(SUPPLIED ENTRIES Opens)

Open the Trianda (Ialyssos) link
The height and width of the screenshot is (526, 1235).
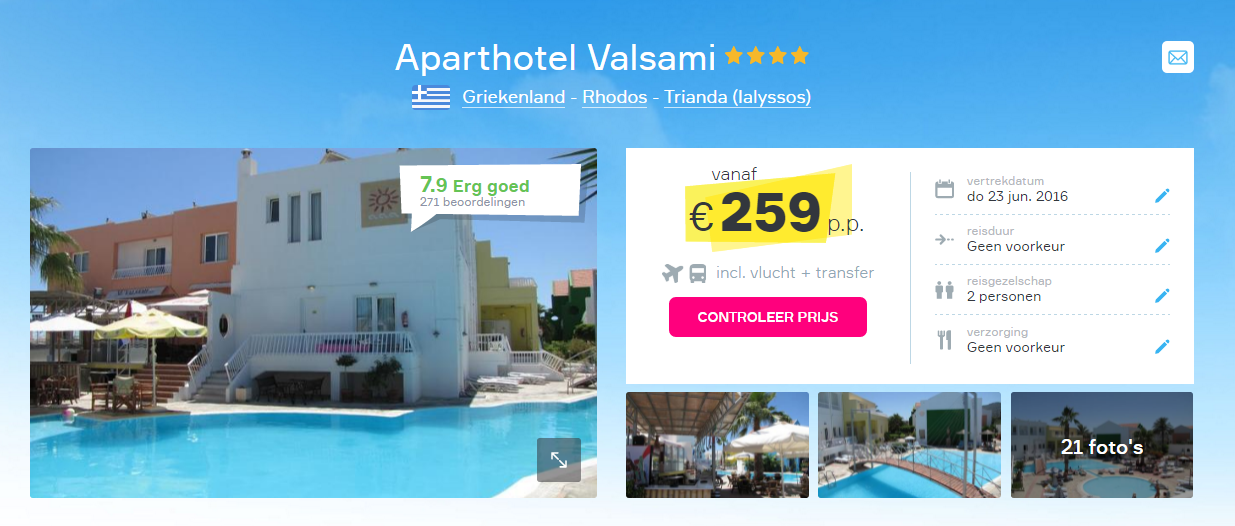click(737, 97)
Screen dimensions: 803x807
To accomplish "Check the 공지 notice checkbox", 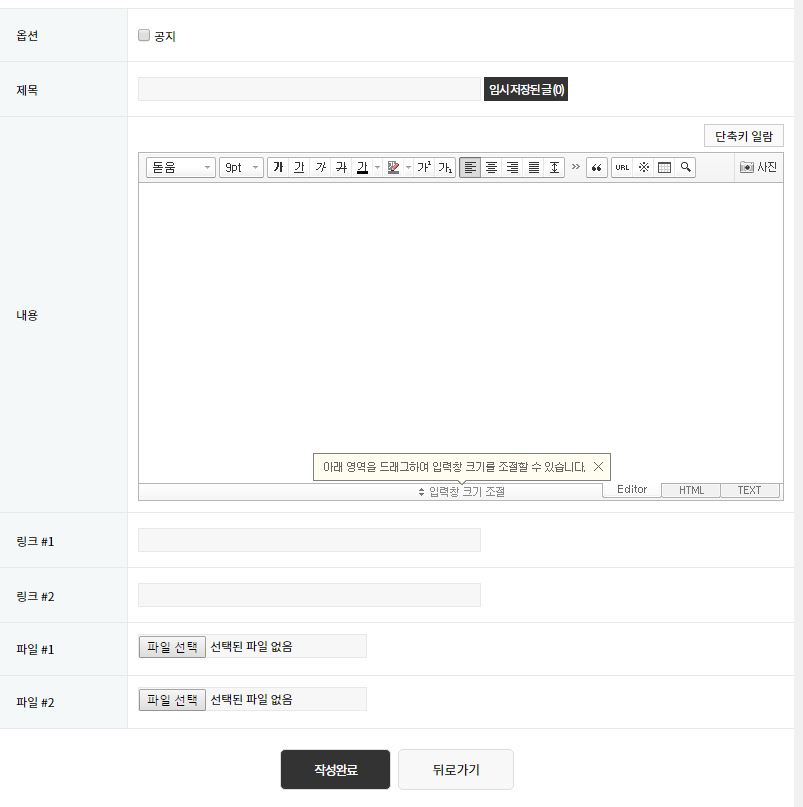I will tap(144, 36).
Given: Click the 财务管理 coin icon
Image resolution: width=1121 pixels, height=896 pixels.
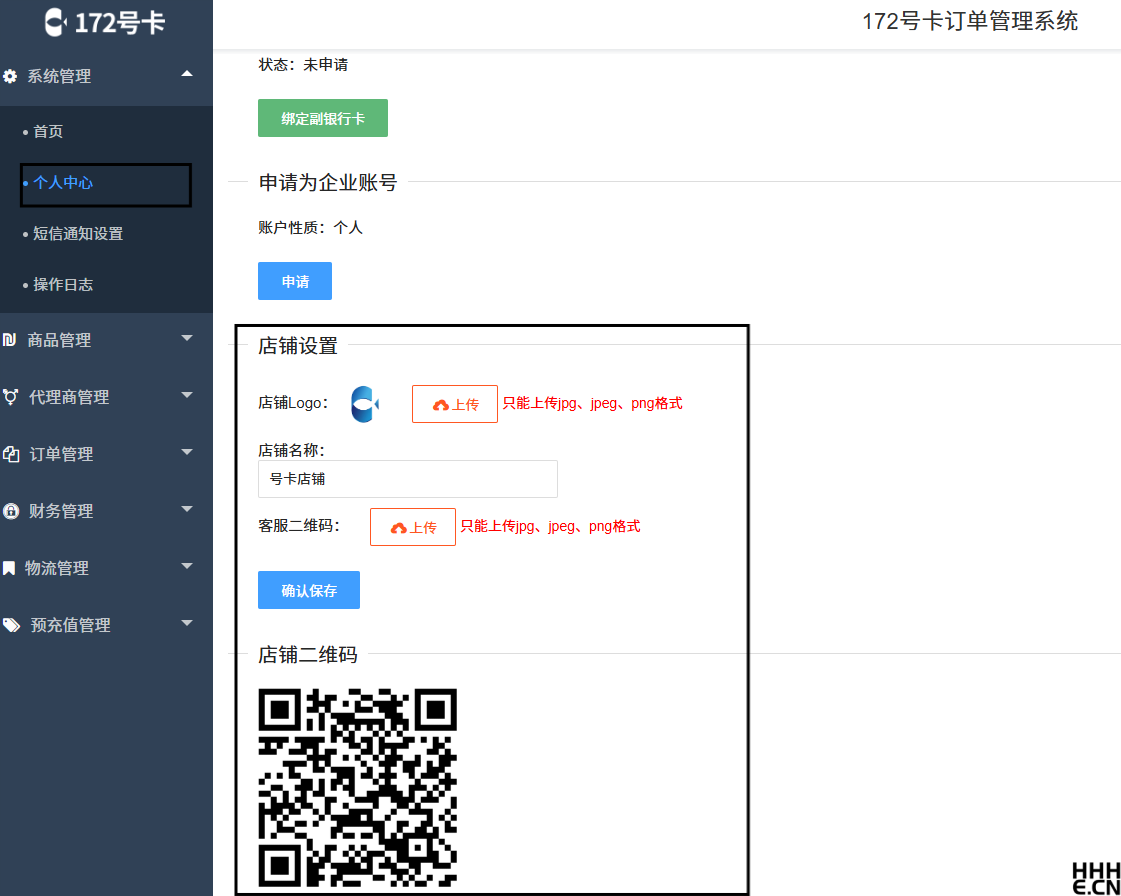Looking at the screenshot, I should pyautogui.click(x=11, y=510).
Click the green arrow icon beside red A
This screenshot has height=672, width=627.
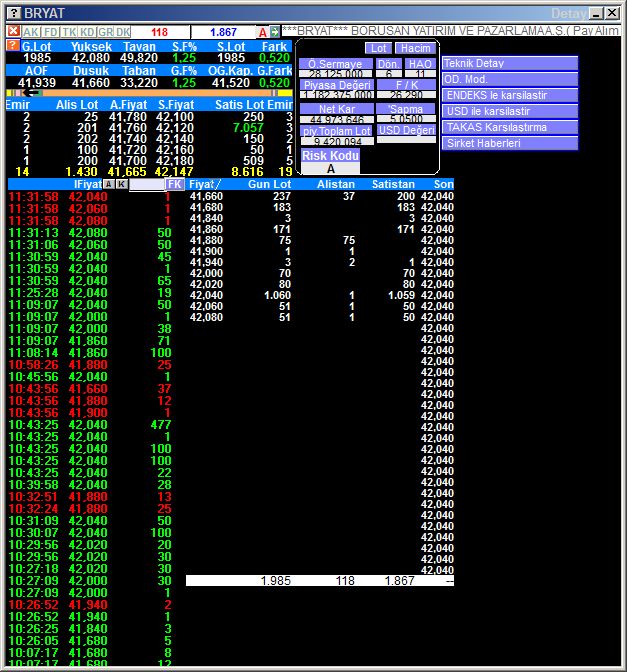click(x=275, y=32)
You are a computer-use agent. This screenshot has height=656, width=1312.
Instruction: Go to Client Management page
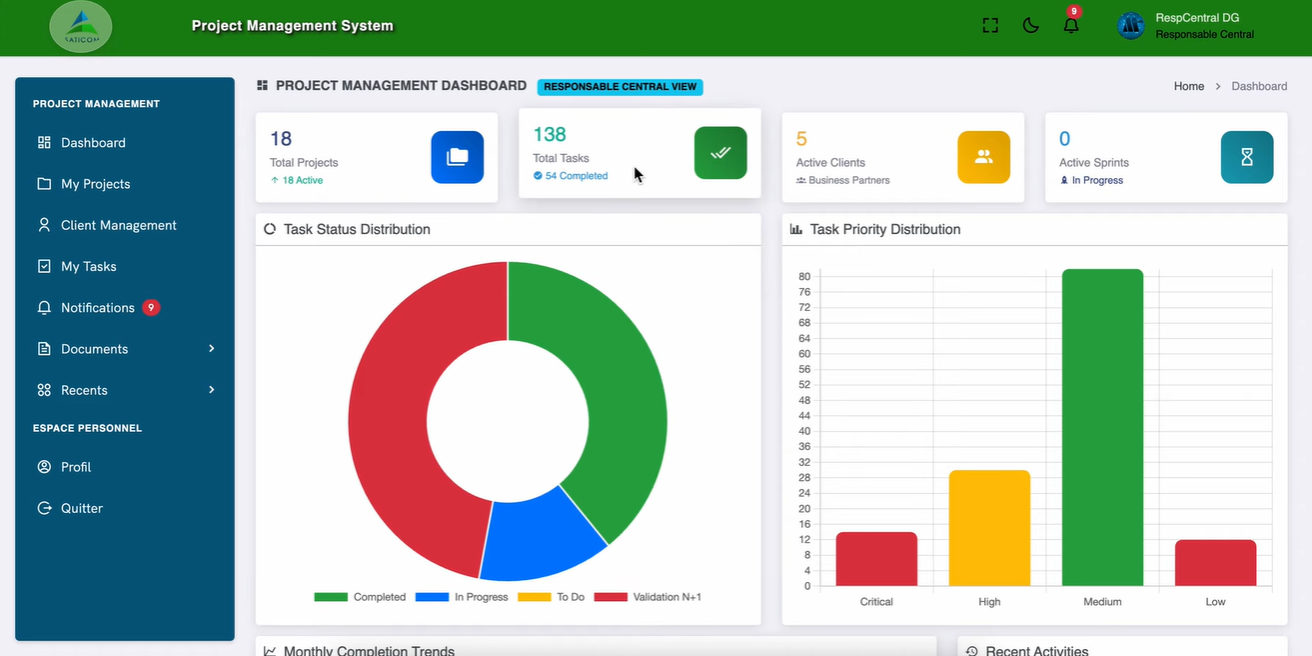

(SUPPLIED ENTRIES Closes)

> [TASK OBJECTIVE]: In the entries above, find each line with "icon" and list it.

> [WRITTEN RESPONSE]:
Given: Click the 财务管理 coin icon
Click the green arrow icon beside red A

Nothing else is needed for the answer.